-- start Extracted information --

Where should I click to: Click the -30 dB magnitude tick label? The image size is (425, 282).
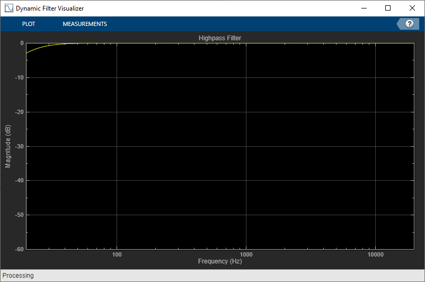(19, 146)
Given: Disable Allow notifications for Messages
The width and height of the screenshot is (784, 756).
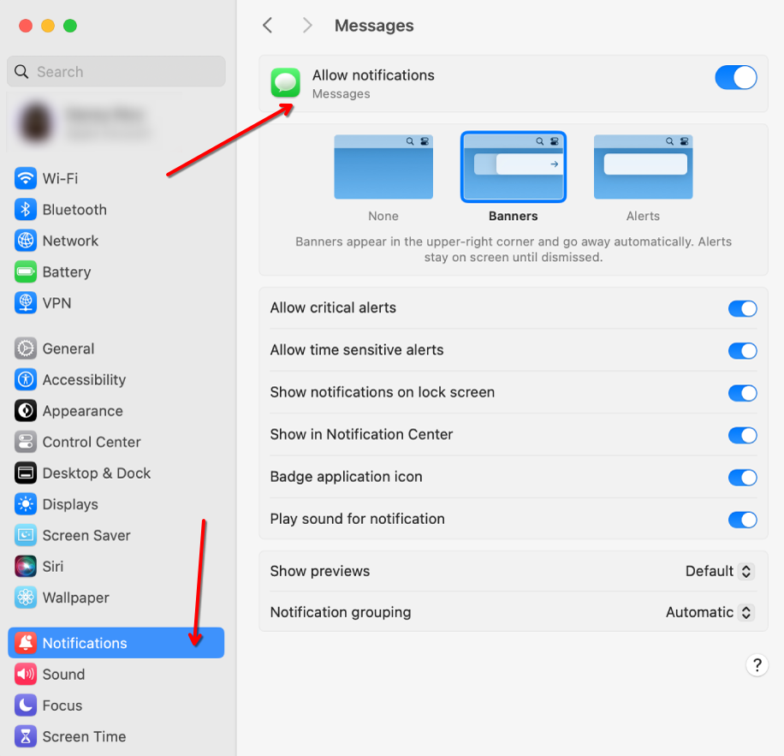Looking at the screenshot, I should point(735,77).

-- end Extracted information --

Write out every one of the records above word for word, and leave the pictures out.

Where should I click to: Click the -30 dB magnitude tick label? The image size is (425, 282).
(19, 146)
Given: Disable Allow notifications for Messages
The width and height of the screenshot is (784, 756).
Looking at the screenshot, I should point(735,77).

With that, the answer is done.